◆ **Exercise prompt**: Please write out every line of the entries below word for word, leaving the pictures out of your answer.

◆ **Exercise material**:
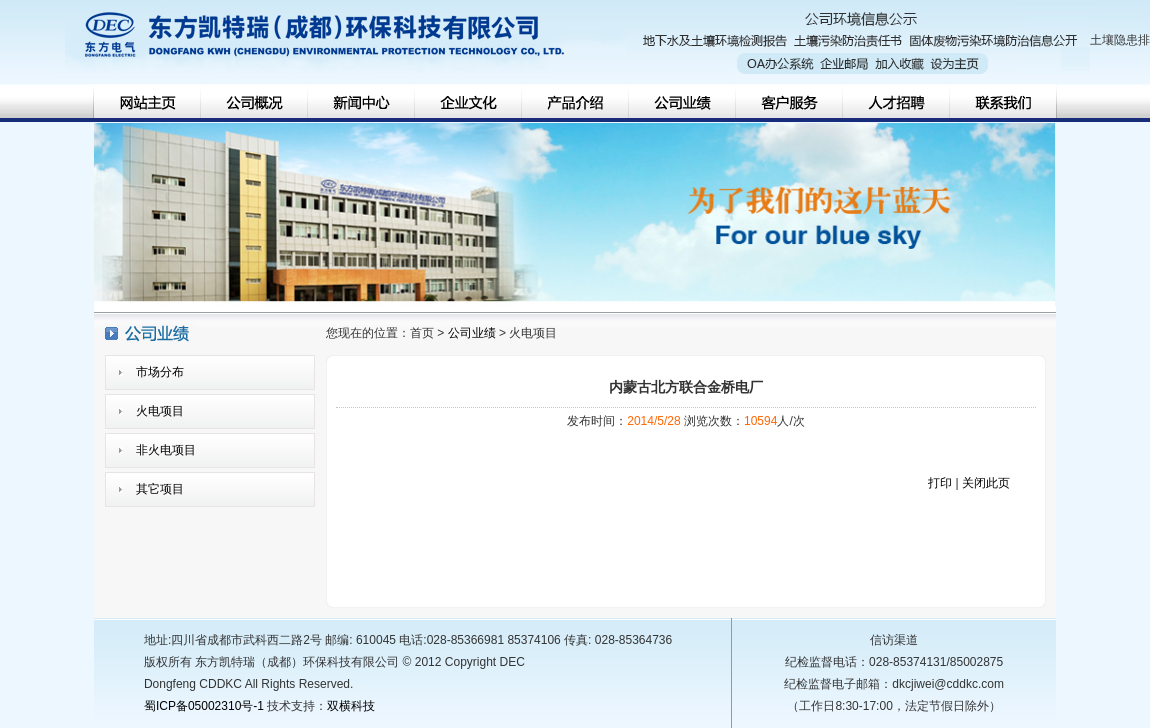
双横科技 (351, 706)
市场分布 (160, 372)
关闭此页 (986, 483)
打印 (940, 483)
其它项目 (160, 489)
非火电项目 (166, 450)
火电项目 (160, 411)
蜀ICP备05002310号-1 (204, 706)
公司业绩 (472, 333)
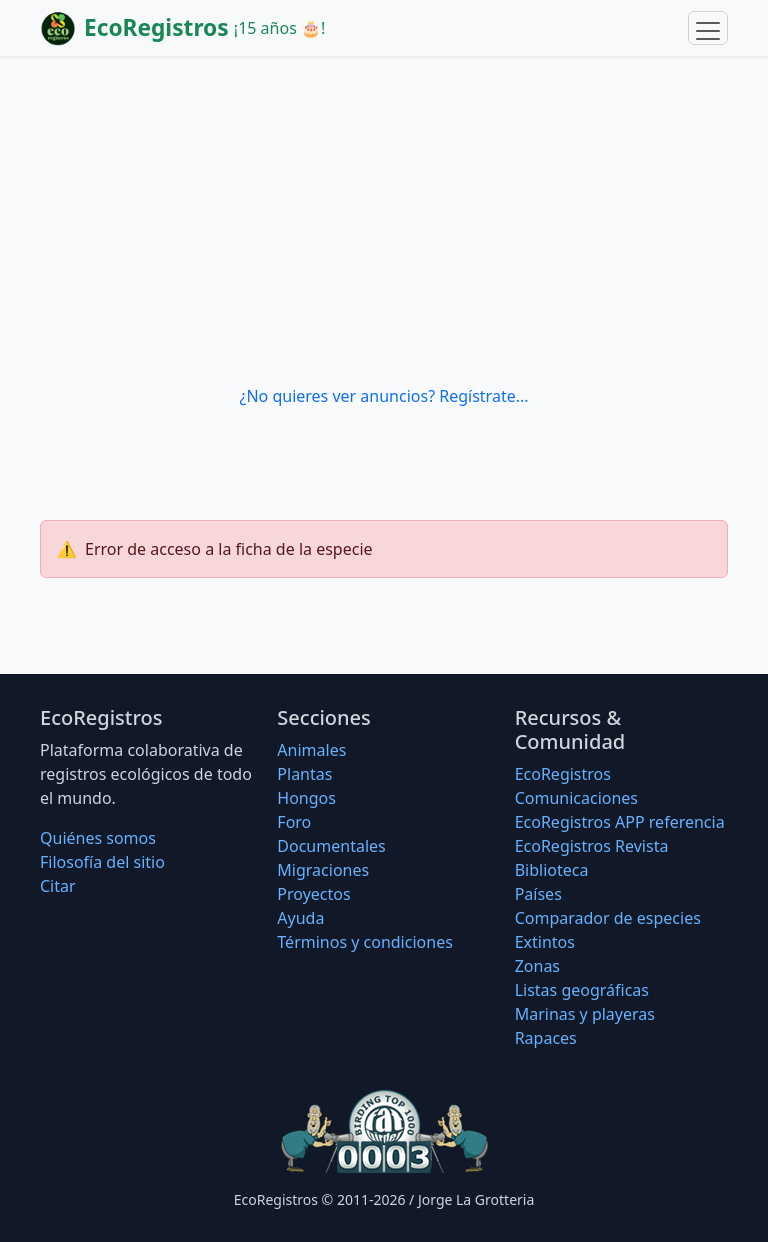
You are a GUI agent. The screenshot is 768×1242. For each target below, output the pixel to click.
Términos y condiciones (365, 942)
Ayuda (300, 918)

◆ **Expected answer**:
双横科技 (351, 706)
市场分布 (160, 372)
关闭此页 (986, 483)
打印 (940, 483)
其它项目 (160, 489)
非火电项目 (166, 450)
火电项目 (160, 411)
蜀ICP备05002310号-1 (204, 706)
公司业绩 (472, 333)
You are a GUI agent. The screenshot is 768×1242. For each target below, output the pixel to click.
Términos y condiciones (365, 942)
Ayuda (300, 918)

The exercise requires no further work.